JOB:
Set out as a numbered list the lines starting at the one that contains "You are a GUI" and ending after the one that contains "tap(434, 139)". Skip any blank lines, and leave the pictures out of your answer.

RECORDS FOR THIS EXERCISE:
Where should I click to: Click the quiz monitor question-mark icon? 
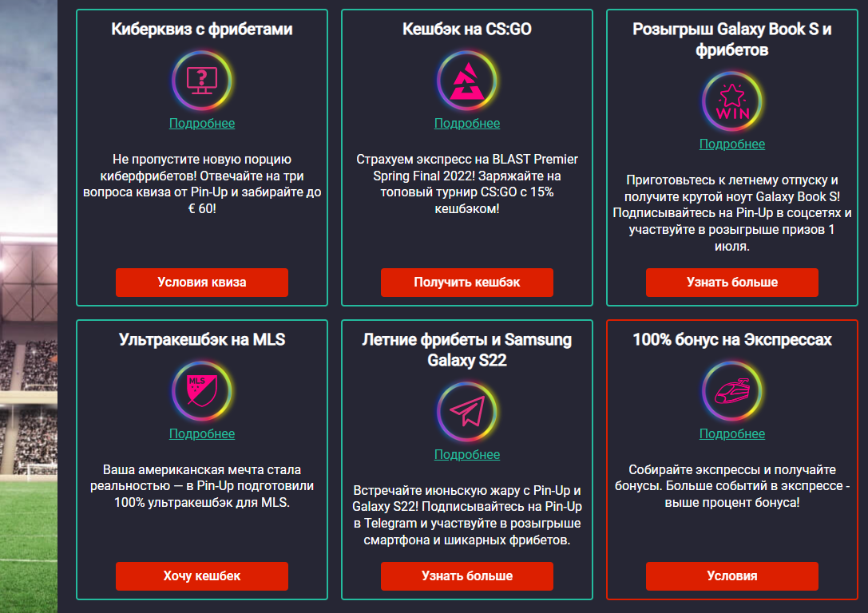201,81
---
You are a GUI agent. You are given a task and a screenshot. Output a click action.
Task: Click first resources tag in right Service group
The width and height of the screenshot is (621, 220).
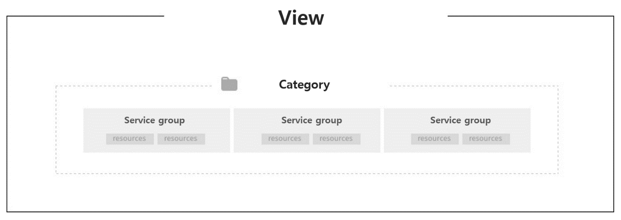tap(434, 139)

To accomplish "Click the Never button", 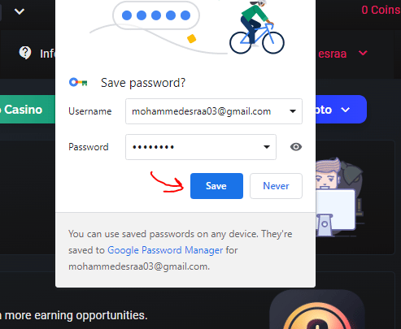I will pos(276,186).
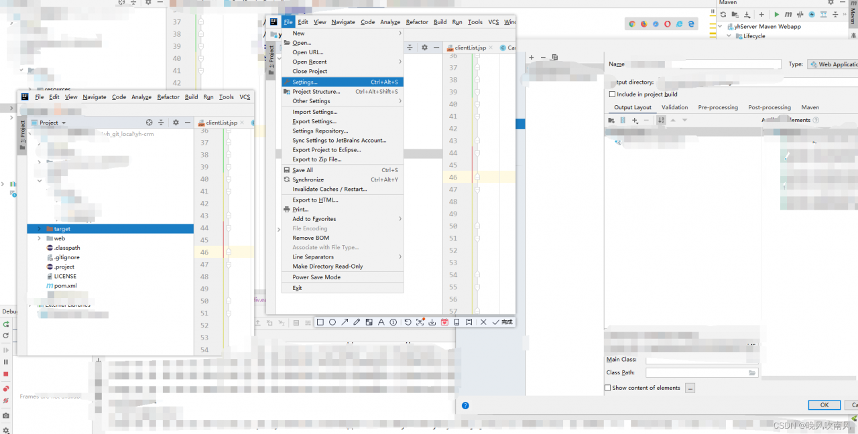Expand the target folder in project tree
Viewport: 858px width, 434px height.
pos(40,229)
* * *
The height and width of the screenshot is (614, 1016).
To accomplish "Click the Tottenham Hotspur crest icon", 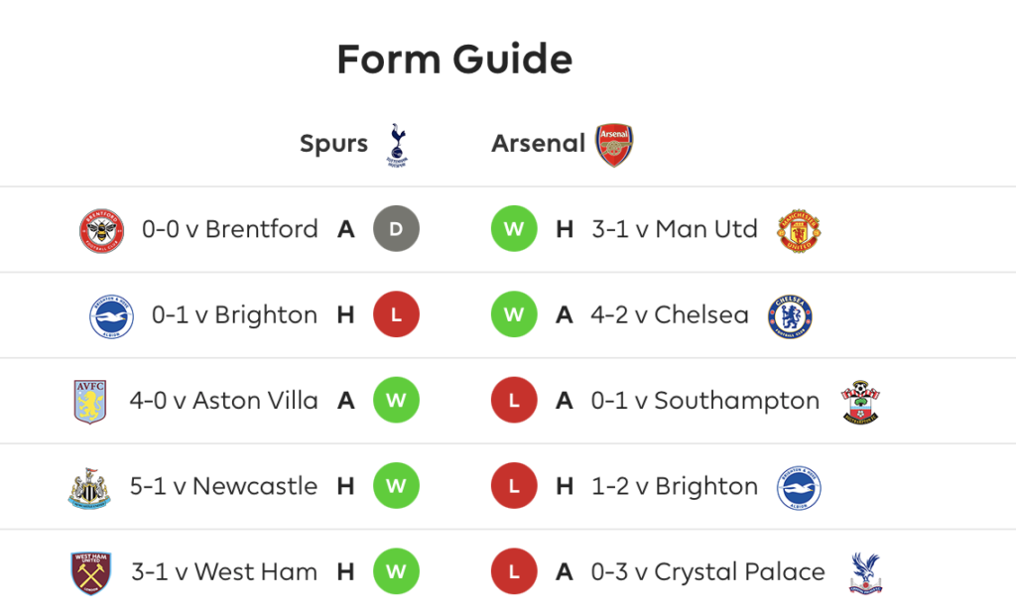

RESULT BELOW:
1. You are a GUI agent. You are given a task and a screenshot. Output a click action.
2. Task: Click first resources tag in right Service group
3. The width and height of the screenshot is (621, 220).
4. tap(434, 139)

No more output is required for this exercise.